Key Romney advisers spoke at Newt U, and elected leaders who had shied away from supporting Gingrich during the primary were more than willing to praise the non-candidate’s smarts and leadership.

“Newt’s been the guy for my lifetime, and for him to continue to be the policy heavyweight for our party is very, very important for our election and also for future elections,” said U.S. Rep. Aaron Schock of Illinois, who endorsed Romney during the primary.

The same was true of some members of the crowd. Mary Ann Waldenmeyer of Leawood, Kansas, was a Romney supporter during the primary but still a longtime Gingrich fan who saw him do a seminar on education at the 2008 GOP convention.

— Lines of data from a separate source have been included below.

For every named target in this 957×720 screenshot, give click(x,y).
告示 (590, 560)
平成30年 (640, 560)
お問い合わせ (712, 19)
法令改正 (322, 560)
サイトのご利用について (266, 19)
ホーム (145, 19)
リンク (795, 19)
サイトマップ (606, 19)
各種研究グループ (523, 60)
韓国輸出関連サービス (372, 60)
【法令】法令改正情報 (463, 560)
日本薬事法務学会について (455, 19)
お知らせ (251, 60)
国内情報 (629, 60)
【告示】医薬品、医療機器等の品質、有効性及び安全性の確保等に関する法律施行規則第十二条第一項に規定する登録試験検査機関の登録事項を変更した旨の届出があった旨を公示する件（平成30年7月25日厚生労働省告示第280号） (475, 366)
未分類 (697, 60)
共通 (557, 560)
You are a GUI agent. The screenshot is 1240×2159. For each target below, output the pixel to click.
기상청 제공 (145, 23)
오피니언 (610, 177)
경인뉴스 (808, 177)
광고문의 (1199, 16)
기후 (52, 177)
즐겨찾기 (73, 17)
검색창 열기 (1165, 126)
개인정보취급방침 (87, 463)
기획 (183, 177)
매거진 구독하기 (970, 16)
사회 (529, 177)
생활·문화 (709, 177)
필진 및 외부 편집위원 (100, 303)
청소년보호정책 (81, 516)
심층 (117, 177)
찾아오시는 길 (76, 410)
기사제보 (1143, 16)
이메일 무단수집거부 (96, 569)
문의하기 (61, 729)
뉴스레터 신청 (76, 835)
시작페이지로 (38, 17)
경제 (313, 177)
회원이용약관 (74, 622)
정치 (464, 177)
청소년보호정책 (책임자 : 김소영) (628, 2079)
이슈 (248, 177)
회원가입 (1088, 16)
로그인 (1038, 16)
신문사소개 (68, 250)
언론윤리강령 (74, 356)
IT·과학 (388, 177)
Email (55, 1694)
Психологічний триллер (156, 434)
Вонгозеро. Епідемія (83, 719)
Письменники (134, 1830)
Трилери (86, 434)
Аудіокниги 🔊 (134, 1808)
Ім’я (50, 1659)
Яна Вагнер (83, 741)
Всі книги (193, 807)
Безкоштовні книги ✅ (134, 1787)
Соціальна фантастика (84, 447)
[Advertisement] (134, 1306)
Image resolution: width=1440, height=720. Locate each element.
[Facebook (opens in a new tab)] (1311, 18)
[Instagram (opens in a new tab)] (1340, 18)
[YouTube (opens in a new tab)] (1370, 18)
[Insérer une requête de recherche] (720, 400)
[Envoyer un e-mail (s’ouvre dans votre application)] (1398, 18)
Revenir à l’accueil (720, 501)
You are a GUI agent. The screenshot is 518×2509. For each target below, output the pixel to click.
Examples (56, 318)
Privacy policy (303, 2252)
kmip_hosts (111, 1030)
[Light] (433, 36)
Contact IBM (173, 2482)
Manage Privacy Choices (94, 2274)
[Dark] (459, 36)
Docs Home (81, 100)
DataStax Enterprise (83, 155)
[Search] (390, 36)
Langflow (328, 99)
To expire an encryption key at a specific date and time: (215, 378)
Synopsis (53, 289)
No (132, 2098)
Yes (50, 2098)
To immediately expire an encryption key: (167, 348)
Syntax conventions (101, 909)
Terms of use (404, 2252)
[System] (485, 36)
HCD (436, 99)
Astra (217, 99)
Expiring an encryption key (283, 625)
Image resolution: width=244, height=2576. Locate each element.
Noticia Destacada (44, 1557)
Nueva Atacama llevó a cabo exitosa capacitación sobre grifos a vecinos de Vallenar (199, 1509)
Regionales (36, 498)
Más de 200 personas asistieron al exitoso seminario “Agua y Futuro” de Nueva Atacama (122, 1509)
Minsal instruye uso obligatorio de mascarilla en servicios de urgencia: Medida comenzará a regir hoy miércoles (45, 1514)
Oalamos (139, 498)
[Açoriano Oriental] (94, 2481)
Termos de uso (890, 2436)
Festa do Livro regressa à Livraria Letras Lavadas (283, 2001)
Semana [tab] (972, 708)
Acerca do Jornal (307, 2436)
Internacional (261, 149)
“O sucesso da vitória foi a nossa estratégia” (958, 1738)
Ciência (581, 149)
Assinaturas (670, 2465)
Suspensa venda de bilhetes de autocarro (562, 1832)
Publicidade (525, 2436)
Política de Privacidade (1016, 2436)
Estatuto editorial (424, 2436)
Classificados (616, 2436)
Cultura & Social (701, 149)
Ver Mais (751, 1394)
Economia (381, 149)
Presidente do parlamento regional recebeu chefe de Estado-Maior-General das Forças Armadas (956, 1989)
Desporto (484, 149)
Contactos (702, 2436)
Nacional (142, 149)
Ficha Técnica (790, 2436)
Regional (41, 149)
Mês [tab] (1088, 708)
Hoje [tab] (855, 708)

“He’s a very intelligent man,” Waldenmeyer said.

Some of his primary backers showed up as well, including Dave Sargent of Chittenden, Vt.

“He’s very forward-thinking,” Sargent said. “He’s also able to look and see what happened in the past, too, and put them together.”

In January in another hotel ballroom up the road in Orlando, Gingrich took the most decisive defeat of his primary campaign, buried in an avalanche of negative advertising from a Romney-aligned super PAC. Gingrich accused Romney and his allies of lying about his record and at times seemed embittered by the experience.

But at Newt U, the Democrats are the liars. Gingrich described the twin goals of the sessions as “creating a fact-based campaign” and “developing a new generation of solutions.”

Asked by Scarborough how he could put the personal attacks behind him, Gingrich professed his love and respect for the American political system itself, and offered a joke.

“I threw a kitchen sink at him; I was fairly tough on Romney,” Gingrich said. “He had a bigger kitchen.”

Gingrich added: “If I had become the nominee, I don’t think he would have done Romney U, but I would have asked him to become finance chairman. We all have certain strengths.”